Instructions to follow >>
In the records below, find the line containing "Viewport: 537px width, 1162px height."; give it again exactly, along with every line that follows, and nothing else.

Listed records >>

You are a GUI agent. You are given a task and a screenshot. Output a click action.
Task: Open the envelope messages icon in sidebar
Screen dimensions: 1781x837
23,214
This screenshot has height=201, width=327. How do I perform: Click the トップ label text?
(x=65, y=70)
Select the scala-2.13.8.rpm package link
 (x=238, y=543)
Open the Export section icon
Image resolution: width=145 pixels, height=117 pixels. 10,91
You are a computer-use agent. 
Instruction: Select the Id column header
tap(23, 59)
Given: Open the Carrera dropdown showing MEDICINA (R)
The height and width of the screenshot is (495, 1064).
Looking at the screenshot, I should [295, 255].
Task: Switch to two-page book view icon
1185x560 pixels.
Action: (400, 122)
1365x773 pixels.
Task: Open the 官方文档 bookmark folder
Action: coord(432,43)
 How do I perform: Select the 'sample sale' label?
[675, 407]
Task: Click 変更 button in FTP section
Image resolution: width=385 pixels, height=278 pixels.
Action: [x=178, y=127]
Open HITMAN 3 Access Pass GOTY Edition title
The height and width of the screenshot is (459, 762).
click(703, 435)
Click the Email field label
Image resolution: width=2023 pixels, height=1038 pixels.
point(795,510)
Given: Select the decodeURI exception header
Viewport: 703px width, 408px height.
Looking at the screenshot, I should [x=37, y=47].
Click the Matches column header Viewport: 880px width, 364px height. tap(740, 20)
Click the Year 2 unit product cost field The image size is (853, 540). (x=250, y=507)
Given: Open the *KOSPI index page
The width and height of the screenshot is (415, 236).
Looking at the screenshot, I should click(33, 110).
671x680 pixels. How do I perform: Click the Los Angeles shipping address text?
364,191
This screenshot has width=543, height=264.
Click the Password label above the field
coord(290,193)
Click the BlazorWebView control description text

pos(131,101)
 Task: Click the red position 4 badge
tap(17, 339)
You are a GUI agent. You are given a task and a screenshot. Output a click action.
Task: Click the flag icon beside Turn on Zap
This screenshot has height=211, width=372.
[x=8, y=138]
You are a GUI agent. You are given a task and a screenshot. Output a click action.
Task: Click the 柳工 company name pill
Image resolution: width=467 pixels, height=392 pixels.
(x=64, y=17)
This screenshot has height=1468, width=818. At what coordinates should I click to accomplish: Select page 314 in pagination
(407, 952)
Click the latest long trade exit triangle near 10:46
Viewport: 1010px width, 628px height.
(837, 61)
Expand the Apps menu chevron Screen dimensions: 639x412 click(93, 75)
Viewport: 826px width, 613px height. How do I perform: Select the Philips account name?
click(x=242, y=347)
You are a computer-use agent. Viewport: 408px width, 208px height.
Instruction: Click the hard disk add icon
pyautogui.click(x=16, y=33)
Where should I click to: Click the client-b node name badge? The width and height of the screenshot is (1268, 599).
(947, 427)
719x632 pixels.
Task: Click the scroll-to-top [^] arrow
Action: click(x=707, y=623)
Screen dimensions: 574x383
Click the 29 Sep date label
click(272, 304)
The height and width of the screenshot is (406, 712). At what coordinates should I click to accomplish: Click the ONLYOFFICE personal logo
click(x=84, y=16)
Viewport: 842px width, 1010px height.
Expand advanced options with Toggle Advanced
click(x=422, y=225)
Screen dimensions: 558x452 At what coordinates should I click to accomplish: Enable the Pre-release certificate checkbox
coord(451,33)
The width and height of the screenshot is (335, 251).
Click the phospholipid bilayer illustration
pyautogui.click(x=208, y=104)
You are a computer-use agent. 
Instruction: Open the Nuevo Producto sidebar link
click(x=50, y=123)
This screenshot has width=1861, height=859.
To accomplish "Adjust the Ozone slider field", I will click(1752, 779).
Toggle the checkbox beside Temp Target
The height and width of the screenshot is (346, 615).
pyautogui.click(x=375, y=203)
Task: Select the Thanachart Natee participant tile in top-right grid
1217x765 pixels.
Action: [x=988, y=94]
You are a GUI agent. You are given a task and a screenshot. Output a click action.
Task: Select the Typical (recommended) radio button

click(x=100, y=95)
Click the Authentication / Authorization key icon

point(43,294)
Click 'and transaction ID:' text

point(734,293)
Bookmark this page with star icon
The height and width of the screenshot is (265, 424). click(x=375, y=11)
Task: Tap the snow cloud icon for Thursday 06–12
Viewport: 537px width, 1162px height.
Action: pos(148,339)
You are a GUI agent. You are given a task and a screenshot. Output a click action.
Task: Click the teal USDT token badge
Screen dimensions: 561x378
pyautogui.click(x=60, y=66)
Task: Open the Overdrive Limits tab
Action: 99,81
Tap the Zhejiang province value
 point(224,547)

Written solution >>
Viewport: 537px width, 1162px height.
Action: pos(148,339)
You are a GUI agent. You are given a task and a screenshot. Output a click action.
Task: Click the teal USDT token badge
Screen dimensions: 561x378
pyautogui.click(x=60, y=66)
Task: Open the Overdrive Limits tab
Action: 99,81
Tap the Zhejiang province value
 point(224,547)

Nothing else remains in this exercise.